Figure 5: Elbow method for choosing the number of clusters with k-means
clustering (left hand side); median and slope plot with resulting
clusters (right hand side).
Implementation
As shown in Figure 2, the distillation PEA is equipped with a
PLC as a PEA internal control unit. An OPC UA server is located on this
PLC, on which all process variables are published relevant for the
process. The modular concept with OPC UA provides a standardized server
interface, on which the ML algorithm can be adapted. The ML-tool
developed in Python has an OPC UA client taken from the Python package
freeopcua , which reads the process variables every second and processes
them into a data frame. This data frame can be processed further as
shown above. Therefore, the data is pre-processed according to chapter
3.1 and the developed models are applied to the data frame. As output
the models provide on the one hand the prediction of the pressure for
the next 20 seconds. On the other hand, the current operating status is
classified from the prediction. The structure of the ML forecast
implementation as well as the results plotted in a real time diagram are
shown in Figure 2.
The diagram shows the curve of the pressure difference, the filtered
pressure curve and the prediction of future pressure difference. The
current operating status is displayed above the diagram as text, which
informs the operator if flooding occurs.
Distillation experiments and
optimization
As validation data, a test procedure is carried out, in which the column
is flooded several times. Care is taken to ensure that the flooding is
generated by various parameter changes in order to check whether the
influence of all parameters on the flooding behavior is reliably mapped.

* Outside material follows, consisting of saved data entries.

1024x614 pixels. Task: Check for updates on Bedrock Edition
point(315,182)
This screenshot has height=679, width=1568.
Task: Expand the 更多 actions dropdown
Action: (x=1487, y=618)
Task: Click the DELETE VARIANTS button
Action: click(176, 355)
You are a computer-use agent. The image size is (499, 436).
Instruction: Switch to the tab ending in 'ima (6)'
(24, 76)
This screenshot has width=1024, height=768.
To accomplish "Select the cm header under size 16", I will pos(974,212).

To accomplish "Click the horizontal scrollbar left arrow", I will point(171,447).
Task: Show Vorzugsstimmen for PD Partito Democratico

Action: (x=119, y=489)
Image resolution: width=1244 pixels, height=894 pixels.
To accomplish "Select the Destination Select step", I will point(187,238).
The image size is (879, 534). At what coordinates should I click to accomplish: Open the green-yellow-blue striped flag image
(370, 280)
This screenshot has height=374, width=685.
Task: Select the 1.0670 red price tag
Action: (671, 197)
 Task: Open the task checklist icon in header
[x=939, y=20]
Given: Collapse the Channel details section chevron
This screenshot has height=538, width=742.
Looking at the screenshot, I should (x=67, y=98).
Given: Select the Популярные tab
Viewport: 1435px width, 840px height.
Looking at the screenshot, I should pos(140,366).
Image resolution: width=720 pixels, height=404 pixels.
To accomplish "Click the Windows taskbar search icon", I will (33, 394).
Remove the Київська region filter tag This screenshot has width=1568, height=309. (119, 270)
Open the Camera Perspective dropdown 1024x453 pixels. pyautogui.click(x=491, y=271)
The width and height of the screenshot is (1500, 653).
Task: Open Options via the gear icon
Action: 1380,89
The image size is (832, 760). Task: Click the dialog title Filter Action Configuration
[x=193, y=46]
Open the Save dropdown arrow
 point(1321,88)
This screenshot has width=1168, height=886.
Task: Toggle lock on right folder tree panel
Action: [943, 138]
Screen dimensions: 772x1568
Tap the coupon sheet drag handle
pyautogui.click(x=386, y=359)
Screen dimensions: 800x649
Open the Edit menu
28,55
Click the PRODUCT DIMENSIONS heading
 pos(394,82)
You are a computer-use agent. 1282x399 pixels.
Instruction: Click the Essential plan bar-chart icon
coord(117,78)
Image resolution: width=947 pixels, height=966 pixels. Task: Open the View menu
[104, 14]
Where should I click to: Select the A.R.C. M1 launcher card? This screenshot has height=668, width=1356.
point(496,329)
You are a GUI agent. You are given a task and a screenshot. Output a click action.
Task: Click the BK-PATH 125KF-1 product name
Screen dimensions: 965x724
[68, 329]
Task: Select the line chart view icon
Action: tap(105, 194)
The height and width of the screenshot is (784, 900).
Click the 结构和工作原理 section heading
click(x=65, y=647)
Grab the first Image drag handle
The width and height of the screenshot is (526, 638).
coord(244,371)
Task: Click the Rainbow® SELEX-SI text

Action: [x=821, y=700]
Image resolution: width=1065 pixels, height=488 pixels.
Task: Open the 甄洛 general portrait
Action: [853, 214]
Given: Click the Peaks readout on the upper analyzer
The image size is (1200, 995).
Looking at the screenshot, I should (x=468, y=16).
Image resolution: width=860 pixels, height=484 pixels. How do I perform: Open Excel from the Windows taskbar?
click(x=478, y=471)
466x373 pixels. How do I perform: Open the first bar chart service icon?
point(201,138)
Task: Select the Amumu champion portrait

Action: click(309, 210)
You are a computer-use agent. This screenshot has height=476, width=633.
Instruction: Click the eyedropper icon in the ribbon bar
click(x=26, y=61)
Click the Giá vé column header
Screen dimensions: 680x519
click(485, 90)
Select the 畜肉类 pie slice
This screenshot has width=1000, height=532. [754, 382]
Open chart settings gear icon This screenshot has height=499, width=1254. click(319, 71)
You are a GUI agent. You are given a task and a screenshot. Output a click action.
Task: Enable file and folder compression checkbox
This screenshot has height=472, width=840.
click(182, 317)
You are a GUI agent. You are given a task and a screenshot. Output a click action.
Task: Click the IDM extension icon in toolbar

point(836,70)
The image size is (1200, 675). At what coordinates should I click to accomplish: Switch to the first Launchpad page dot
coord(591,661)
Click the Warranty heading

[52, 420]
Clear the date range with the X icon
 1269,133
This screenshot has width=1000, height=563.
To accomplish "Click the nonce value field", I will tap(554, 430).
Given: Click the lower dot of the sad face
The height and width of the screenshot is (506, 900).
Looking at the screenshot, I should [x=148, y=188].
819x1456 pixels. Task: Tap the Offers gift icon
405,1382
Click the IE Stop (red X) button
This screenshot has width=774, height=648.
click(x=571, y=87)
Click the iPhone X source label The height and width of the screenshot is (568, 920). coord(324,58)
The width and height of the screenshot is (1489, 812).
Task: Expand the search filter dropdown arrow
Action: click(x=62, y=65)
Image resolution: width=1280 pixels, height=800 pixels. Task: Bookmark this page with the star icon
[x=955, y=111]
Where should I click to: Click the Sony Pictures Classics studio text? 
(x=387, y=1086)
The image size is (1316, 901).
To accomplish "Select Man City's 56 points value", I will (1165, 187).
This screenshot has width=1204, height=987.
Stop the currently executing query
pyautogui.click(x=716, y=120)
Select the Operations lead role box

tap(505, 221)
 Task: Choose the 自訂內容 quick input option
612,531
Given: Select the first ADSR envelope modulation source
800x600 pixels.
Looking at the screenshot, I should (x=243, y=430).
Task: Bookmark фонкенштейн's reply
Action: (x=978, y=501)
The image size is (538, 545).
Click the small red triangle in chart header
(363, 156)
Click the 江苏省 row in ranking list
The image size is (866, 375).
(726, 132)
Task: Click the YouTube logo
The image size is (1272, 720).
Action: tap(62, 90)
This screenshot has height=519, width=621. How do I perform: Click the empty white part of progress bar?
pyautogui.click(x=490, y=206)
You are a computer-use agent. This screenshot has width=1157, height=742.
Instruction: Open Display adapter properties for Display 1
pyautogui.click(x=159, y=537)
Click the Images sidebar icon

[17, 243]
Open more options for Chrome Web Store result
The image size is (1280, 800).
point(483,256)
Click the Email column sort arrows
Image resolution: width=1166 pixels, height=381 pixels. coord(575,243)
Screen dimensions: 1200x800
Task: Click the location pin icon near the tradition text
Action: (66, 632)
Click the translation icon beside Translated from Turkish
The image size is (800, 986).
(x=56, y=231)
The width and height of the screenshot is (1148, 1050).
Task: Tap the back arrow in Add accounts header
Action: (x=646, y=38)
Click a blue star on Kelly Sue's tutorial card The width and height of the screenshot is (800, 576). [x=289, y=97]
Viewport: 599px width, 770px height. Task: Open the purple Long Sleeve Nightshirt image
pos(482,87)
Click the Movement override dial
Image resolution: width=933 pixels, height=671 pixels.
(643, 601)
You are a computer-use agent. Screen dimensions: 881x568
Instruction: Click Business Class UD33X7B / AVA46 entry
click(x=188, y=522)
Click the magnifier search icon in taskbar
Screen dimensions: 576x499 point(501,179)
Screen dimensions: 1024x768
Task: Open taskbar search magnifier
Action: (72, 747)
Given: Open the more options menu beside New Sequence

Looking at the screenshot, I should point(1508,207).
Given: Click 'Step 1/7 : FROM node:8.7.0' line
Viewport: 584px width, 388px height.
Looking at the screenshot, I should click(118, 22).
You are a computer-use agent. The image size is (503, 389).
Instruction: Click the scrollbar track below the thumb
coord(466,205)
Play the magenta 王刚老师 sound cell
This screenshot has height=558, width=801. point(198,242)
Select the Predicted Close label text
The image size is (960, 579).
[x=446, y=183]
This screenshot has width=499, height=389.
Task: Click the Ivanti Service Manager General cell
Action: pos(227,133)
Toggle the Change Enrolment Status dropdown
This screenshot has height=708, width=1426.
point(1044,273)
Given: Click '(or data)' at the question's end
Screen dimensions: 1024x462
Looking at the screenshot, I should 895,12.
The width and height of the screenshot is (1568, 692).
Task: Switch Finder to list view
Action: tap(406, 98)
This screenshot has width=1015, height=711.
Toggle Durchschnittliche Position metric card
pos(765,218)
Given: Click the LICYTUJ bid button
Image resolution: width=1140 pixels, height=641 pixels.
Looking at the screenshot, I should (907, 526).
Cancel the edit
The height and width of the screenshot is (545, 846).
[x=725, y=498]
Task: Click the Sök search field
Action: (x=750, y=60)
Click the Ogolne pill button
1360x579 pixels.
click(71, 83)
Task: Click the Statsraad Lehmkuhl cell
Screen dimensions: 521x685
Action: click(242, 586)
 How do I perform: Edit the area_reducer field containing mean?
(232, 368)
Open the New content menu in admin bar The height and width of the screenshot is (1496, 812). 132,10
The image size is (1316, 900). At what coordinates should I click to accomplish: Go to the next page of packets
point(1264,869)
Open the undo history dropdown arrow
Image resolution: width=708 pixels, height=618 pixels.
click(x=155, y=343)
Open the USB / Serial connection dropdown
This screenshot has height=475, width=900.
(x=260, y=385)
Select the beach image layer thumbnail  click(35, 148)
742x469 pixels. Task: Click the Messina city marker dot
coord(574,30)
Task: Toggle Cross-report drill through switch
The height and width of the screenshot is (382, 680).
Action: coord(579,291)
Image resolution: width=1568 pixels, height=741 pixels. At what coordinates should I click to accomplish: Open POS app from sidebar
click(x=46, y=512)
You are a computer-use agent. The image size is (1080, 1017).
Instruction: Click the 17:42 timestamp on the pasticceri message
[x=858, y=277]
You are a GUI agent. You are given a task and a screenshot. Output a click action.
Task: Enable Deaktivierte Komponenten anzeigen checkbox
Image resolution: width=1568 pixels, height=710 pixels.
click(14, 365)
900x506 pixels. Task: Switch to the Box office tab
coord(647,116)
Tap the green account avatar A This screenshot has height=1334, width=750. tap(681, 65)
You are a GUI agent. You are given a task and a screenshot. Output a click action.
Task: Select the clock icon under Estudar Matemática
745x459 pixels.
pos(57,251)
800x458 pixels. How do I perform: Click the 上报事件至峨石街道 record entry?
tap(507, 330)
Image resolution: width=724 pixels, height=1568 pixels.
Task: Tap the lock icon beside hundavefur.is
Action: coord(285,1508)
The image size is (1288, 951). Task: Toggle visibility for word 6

It could be shown that all three trained algorithms (gradient boost,
extra trees, AdaBoost + extra trees) are able to detect and reliably
display the flooding behavior. The accuracies (coefficient of
determination) of the different models with respect to the validation
data are R²gradient boost = 0.878,
R²extra trees = 0.853 and R²AdaBoost +
extra trees = 0.857.
The results of the flooding detection for the trained and selected
models are shown in Figure 7. It can be seen that all three models have
similar accuracies, but the resulting prediction curves show significant
differences. The prediction of the combined model of AdaBoost and extra
trees regression shows a strongly fluctuating behavior, which makes it
difficult to evaluate the forecast. The pure regression by extra trees
is much smoother, but the prediction is too flat and has problems to
follow the current pressure curve. In contrast, the Gradient Boost model
shows a significantly more reactivated response with sufficient
smoothing of the prediction curve, which makes this model the most
suitable solution out of the three models investigated.